Document passage:
US elections: Trump tells supporters November elections ‘most important’ in history

US elections: Trump tells supporters November elections ‘most important’ in history

The Republican Party formally nominated President Donald Trump for a second term in the White House Monday, and then Trump delivered a long and extraordinary speech in which he cast great doubt on the integrity of the election he was nominated to compete in.

“The only way they can take this election away from us is if this is a rigged election,” Trump said as he made an unscheduled appearance at the party’s scaled-down convention. The convention kicked off with a day of “official business” in Charlotte before moving to Washington, DC for prime-time programming.

The GOP convention is a crucial moment for Trump, who is trailing in national and battleground state polls and under intense pressure to turn the race around. Just 23 percent think the country is heading in the right direction, while 75 percent think it’s on the wrong path, according to a new poll from The Associated Press-NORC Center for Public Affairs Research.

Trump said he had made the trip to contrast himself with his Democratic rival, Joe Biden, who never traveled to Wisconsin, the state where the Democratic convention was originally supposed to be held.

“Be very very careful,” he told the crowd as he concluded. “This is the most important election in the history of the country. Don’t let them take it away from you.”

Trump also panned the state’s Democratic governor for restrictions put in place to try to prevent the spread of the virus, which has killed more than 175,000 people in the country and infected millions. Trump accused Gov. Roy Cooper of “being in a total shutdown mode,” and claimed the restrictions were aimed at trying to hurt his campaign.

Republicans will spend the week trying to convince the American people that the president deserves a second term. Aides want the convention to recast the story of Trump’s presidency and present the election as a choice between his vision for America’s future and the one presented by Biden.

For both sides, it’s an unconventional convention year.

The parties’ election year gatherings are typically massive events, drawing thousands of delegates, party leaders, donors, journalists and political junkies for a week of speeches, parties and after-parties that inject hundreds of thousands of dollars into the local economy and deliver a multiday infomercial for the nominee.

After the Charlotte kickoff, most of the GOP convention will take place in Washington, DC, at and around the White House, as well as by video. It will feature remarks from well-known Trump supporters, including members of the Trump family, outspoken conservatives and everyday Americans who campaign officials say have been helped by Trump’s policies.

First lady Melania Trump will speak Tuesday from the Rose Garden, Pence will appear from Fort McHenry in Baltimore on Wednesday and Trump will deliver his marquee acceptance speech on Thursday from the South Lawn before a crowd of supporters — blurring the lines between governing and campaigning yet again.

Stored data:
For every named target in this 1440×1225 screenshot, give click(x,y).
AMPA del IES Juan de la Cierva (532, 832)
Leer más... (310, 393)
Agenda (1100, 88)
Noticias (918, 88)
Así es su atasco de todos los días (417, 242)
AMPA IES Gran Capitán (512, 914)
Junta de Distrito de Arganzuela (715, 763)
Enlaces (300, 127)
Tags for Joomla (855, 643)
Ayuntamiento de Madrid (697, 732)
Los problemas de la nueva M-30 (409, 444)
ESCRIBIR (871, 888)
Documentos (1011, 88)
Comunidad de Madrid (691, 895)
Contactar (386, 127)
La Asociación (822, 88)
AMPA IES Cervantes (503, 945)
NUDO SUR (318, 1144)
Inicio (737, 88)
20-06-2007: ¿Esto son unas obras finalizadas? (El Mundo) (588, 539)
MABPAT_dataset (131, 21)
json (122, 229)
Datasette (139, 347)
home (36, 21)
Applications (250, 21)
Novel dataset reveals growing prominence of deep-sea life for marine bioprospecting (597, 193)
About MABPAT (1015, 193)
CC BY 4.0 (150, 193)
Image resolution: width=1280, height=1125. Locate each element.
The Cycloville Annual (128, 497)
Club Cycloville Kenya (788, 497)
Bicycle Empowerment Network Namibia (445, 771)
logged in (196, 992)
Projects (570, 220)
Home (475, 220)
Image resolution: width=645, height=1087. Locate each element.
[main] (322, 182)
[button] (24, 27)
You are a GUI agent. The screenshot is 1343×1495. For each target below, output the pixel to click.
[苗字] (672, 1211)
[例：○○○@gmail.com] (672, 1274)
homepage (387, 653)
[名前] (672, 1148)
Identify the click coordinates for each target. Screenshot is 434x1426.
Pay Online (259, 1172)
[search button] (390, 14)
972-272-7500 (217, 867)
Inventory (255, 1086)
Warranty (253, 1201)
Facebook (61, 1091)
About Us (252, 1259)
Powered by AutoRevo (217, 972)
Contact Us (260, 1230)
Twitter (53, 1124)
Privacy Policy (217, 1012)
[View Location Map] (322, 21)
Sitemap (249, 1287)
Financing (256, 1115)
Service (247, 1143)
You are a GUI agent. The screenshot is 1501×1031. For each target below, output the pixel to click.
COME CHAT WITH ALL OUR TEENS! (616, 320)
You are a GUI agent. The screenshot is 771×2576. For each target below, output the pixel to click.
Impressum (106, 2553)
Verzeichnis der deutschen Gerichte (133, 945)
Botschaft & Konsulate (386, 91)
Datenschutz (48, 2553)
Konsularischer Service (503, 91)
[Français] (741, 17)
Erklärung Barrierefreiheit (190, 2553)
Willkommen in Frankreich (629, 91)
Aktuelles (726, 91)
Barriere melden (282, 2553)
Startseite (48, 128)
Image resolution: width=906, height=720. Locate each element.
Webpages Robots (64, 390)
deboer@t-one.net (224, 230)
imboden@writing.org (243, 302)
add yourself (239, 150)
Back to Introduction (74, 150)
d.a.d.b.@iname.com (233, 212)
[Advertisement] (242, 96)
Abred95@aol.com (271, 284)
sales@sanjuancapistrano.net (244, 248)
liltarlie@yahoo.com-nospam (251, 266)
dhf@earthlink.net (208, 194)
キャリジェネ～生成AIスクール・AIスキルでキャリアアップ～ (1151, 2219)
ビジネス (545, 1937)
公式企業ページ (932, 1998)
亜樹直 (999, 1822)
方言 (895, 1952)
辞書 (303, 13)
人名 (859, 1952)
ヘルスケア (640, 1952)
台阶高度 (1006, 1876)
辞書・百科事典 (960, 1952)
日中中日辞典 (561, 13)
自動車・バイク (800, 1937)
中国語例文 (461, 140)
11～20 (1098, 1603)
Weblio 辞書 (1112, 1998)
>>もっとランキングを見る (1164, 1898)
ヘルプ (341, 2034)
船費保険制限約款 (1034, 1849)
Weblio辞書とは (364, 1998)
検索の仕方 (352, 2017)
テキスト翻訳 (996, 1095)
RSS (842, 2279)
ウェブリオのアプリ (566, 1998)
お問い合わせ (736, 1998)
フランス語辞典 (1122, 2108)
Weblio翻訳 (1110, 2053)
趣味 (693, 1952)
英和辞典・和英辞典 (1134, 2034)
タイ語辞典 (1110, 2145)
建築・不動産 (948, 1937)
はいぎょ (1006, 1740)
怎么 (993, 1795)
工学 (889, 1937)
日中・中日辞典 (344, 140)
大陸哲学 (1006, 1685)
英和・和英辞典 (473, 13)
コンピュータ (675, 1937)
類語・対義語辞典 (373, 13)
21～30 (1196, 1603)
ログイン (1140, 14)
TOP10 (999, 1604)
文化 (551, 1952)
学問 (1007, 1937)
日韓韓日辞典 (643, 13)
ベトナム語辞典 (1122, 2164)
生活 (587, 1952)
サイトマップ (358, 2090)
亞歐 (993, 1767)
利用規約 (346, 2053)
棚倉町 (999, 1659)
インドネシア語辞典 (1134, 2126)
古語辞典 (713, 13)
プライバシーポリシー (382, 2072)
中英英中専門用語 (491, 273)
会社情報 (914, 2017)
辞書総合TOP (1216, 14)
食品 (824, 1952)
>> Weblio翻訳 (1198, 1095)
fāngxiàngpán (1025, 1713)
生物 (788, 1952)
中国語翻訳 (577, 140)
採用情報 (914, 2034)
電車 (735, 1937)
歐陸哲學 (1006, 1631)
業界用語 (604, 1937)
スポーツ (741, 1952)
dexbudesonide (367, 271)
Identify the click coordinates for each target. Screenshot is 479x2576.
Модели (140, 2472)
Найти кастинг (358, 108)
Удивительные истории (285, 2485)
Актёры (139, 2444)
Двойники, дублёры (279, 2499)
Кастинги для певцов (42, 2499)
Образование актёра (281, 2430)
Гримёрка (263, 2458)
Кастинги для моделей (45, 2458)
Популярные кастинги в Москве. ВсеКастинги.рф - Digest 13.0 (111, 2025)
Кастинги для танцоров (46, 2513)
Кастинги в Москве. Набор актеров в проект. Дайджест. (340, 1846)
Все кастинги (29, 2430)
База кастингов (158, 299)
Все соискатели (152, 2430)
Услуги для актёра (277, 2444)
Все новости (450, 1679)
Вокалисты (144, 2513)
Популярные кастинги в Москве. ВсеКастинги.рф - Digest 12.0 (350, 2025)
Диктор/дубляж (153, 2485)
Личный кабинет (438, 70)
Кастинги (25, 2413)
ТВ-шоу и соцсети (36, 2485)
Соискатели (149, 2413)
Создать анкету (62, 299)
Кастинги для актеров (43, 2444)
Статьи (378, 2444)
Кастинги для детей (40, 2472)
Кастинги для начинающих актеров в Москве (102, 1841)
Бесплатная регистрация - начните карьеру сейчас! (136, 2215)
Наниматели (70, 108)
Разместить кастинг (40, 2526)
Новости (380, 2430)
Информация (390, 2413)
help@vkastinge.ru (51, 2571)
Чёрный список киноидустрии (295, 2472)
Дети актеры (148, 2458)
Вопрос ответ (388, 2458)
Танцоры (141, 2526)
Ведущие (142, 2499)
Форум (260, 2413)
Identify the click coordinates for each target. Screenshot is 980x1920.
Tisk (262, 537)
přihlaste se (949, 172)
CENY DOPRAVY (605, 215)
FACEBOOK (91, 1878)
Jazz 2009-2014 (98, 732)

Work instructions: Translate this sentence from the article on the Republican convention into Spanish: "For both sides, it's an unconventional convention year." These rows play no part in this exercise.

Result below: Para ambos bandos, es un año de convenciones poco convencional.